You went to bed too late
Skimp on sleep and you mess with your hunger hormones: ghrelin surges, leaving you feeling hungry, and leptin (which helps you feel full) sinks. Sleep loss also appears to boost blood levels of a chemical that makes eating more pleasurable – similar, believe it or not, to the effects of marijuana, according to a small, recent study from the University of Chicago. Participants who slept only about four hours at night (instead of a healthier 7.5 hours) couldn’t resist what the researchers called ‘highly palatable, rewarding foods fit for the munchies, like cookies, candy, and chips – even though they had a big meal two hours before. Your goal, starting tonight: seven to nine hours of shut-eye.
Not getting enough sleep? Here are some surprising things that could explain your sleep woes.
You opt for the short stack instead of the omelette
And almost every time, not long enough after your last syrup-slathered bite, your stomach is grumbling and you’re left wondering how that’s even possible. Oh, but it is: researchers at the University of Missouri found women who ate a high-protein sausage and egg breakfast felt less hungry and fuller throughout the morning, and even ate fewer kilojoules at lunch, compared to women who had a low-protein plate of pancakes and syrup in the morning, or skipped breakfast altogether. And speaking of bypassing breakfast, try not to: in another study using functional magnetic resonance imaging (fMRI), results showed eating a healthy breakfast, especially one high in protein, reduced brain signals controlling food motivation and reward-driven eating behaviour, compared to breakfast-skippers. “Protein can fight off cravings and increase satiety at meals,” says dietician Angela Ginn-Meadow, spokesperson for the Academy of Nutrition and Dietetics.
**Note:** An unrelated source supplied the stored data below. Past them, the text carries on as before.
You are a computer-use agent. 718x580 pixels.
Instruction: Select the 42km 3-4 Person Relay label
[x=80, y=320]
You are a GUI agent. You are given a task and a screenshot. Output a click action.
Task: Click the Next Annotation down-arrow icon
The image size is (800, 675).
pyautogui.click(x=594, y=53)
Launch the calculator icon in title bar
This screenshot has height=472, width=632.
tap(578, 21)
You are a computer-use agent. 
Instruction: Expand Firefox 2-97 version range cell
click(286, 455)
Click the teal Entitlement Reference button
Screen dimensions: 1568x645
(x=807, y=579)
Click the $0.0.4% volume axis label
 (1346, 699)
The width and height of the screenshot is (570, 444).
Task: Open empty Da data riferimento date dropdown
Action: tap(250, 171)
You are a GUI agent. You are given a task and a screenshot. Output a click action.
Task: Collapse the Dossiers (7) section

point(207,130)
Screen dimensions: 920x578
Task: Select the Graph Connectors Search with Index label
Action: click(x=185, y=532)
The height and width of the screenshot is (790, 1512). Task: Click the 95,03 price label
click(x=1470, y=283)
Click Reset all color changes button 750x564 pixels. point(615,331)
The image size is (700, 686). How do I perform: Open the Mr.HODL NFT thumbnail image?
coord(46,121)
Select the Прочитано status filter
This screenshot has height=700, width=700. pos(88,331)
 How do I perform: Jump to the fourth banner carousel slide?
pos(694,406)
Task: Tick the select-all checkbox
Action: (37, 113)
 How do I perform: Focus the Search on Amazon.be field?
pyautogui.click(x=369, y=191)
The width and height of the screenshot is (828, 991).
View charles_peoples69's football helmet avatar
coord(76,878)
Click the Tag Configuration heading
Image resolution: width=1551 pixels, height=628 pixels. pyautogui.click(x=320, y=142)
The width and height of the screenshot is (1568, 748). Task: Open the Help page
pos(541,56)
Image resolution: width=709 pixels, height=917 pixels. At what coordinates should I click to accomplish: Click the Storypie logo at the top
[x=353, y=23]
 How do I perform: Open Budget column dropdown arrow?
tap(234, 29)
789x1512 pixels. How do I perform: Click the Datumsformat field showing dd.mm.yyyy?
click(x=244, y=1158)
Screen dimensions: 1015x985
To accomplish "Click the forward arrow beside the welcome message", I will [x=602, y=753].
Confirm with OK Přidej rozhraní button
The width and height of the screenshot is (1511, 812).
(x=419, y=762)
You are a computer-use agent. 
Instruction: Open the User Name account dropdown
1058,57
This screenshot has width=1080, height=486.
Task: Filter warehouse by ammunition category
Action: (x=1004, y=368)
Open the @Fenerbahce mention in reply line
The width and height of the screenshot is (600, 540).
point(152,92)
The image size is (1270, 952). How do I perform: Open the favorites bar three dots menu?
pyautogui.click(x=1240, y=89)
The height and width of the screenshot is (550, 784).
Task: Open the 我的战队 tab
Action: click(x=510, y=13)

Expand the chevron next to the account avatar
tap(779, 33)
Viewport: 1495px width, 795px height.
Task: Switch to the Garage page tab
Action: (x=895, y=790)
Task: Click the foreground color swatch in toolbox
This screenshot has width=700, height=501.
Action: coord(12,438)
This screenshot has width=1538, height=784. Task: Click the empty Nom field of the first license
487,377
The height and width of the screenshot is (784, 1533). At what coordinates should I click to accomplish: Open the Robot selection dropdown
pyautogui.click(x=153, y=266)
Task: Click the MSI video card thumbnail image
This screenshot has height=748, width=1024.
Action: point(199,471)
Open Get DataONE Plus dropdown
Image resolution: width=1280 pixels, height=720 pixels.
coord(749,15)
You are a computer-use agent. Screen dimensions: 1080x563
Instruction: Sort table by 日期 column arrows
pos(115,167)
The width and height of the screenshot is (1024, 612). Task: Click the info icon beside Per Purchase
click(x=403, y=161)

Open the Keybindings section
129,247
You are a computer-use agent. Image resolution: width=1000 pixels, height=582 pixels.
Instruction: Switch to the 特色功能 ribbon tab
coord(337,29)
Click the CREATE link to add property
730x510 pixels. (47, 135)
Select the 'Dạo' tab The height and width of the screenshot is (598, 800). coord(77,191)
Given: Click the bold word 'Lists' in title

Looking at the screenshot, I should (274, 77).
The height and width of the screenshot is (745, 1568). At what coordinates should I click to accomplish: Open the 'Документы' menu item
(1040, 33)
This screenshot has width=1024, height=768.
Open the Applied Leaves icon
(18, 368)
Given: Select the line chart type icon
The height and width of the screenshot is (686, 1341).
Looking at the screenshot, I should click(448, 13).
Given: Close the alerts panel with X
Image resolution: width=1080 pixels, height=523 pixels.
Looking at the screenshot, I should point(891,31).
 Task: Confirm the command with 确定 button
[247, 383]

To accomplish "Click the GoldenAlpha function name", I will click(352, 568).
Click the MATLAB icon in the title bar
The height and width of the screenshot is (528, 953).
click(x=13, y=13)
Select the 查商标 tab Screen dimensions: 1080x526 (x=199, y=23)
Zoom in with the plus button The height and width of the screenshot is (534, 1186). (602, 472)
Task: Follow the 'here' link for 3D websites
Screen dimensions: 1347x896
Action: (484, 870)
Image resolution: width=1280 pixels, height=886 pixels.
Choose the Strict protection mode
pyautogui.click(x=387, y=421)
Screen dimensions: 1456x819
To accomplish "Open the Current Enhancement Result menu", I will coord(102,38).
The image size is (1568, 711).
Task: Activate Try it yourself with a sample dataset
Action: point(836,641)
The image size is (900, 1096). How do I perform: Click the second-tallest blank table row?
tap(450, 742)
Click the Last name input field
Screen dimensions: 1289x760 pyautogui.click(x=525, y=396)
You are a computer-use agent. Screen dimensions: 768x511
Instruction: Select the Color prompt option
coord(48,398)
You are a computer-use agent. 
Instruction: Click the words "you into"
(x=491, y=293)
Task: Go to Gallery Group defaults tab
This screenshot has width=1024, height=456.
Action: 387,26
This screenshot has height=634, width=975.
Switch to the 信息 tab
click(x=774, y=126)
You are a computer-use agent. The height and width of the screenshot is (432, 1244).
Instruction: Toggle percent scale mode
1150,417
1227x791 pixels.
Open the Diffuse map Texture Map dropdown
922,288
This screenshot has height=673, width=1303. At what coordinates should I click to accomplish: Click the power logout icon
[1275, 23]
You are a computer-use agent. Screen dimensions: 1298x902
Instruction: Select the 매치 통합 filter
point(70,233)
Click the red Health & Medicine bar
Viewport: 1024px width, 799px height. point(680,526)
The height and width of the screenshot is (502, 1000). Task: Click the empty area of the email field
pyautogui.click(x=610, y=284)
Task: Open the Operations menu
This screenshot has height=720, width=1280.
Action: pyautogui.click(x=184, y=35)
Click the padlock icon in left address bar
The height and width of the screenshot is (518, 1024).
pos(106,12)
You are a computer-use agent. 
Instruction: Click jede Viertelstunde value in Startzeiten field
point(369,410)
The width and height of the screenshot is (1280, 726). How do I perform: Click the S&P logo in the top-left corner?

You only eat low-fat this and fat-free that
Those processed foods aren’t necessarily better for you: some have extra sugar, others more salt, and many might not even save you kilojoules. But we digress. You’re right to try and avoid trans fats, and not go crazy on the saturated versions. But you can (and should) make room for a little heart-healthy unsaturated fat in your diet, because similar to protein and filling fibre, it can also help you feel full: “Fats slow stomach emptying, as well as trigger satiety hormones,” says registered dietitian Cynthia Sass. All fats, including the healthy fats in olive oil, nuts, seeds, and avocados, are high in kilojoules, so stick to proper portions. The American Heart Association recommends healthy adults limit fat to 20 to 35 per cent of total daily kilojoules.